A medical multimodal large language model for future pandemics

Fenglin Liu; Tingting Zhu; Xian Wu; Bang Yang; Chenyu You; Chenyang Wang; Lei Lu; Zhangdaihong Liu; Yefeng Zheng; Xu Sun; Yang Yang; Lei Clifton; David A Clifton

doi:10.1038/s41746-023-00952-2

A medical multimodal large language model for future pandemics

NPJ Digit Med. 2023 Dec 2;6(1):226. doi: 10.1038/s41746-023-00952-2.

Authors

Fenglin Liu¹, Tingting Zhu², Xian Wu³, Bang Yang⁴, Chenyu You⁵, Chenyang Wang², Lei Lu², Zhangdaihong Liu^{2

6}, Yefeng Zheng³, Xu Sun⁴, Yang Yang⁷, Lei Clifton⁸, David A Clifton^{9

10}

Affiliations

¹ Institute of Biomedical Engineering, Department of Engineering Science, University of Oxford, Oxford, UK. fenglin.liu@eng.ox.ac.uk.
² Institute of Biomedical Engineering, Department of Engineering Science, University of Oxford, Oxford, UK.
³ Jarvis Research Center, Tencent YouTu Lab, Beijing, China.
⁴ School of Computer Science, Peking University, Beijing, China.
⁵ Yale University, New Haven, CT, USA.
⁶ Oxford-Suzhou Centre for Advanced Research, Suzhou, China.
⁷ School of Public Health, Shanghai Jiao Tong University School of Medicine, Shanghai, China.
⁸ Nuffield Department of Population Health, University of Oxford, Oxford, UK.
⁹ Institute of Biomedical Engineering, Department of Engineering Science, University of Oxford, Oxford, UK. david.clifton@eng.ox.ac.uk.
¹⁰ Oxford-Suzhou Centre for Advanced Research, Suzhou, China. david.clifton@eng.ox.ac.uk.

Abstract

Deep neural networks have been integrated into the whole clinical decision procedure which can improve the efficiency of diagnosis and alleviate the heavy workload of physicians.
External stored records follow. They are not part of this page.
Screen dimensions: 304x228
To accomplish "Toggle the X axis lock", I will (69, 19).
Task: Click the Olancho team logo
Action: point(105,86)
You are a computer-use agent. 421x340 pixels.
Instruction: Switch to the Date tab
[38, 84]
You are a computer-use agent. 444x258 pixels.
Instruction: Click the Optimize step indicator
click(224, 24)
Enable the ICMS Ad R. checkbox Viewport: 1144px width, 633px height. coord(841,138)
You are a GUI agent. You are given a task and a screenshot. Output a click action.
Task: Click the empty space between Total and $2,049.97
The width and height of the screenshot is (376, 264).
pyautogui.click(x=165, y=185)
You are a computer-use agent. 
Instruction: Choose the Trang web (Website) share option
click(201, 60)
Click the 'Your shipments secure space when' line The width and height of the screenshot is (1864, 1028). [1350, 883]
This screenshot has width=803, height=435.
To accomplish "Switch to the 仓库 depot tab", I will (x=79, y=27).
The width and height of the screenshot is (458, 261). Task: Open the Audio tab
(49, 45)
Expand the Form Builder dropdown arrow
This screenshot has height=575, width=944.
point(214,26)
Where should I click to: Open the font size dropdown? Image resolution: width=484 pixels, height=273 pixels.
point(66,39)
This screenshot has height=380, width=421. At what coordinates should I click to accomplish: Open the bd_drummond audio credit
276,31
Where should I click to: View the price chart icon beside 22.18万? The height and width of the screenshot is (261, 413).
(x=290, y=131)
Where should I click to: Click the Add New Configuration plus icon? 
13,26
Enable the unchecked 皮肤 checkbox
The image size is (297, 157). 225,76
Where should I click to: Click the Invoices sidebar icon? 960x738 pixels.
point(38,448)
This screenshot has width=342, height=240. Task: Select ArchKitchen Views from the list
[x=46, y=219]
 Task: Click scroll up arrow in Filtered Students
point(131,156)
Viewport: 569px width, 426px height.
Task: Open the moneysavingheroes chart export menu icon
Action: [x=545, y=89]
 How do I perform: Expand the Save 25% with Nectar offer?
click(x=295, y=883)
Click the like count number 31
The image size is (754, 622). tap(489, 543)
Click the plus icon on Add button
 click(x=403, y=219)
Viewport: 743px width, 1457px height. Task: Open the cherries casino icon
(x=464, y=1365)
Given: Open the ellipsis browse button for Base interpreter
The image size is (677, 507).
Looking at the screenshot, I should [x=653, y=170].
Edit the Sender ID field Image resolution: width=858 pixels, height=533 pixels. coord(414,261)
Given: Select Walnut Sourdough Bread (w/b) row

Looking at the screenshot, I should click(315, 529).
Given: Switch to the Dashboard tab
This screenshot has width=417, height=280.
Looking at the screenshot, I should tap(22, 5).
Since most neural networks are supervised, their performance heavily depends on the volume and quality of available labels. However, few such labels exist for rare diseases (e.g., new pandemics). Here we report a medical multimodal large language model (Med-MLLM) for radiograph representation learning, which can learn broad medical knowledge (e.g., image understanding, text semantics, and clinical phenotypes) from unlabelled data. As a result, when encountering a rare disease, our Med-MLLM can be rapidly deployed and easily adapted to them with limited labels. Furthermore, our model supports medical data across visual modality (e.g., chest X-ray and CT) and textual modality (e.g., medical report and free-text clinical note); therefore, it can be used for clinical tasks that involve both visual and textual data. We demonstrate the effectiveness of our Med-MLLM by showing how it would perform using the COVID-19 pandemic "in replay". In the retrospective setting, we test the model on the early COVID-19 datasets; and in the prospective setting, we test the model on the new variant COVID-19-Omicron. The experiments are conducted on 1) three kinds of input data; 2) three kinds of downstream tasks, including disease reporting, diagnosis, and prognosis; 3) five COVID-19 datasets; and 4) three different languages, including English, Chinese, and Spanish. All experiments show that our model can make accurate and robust COVID-19 decision-support with little labelled data.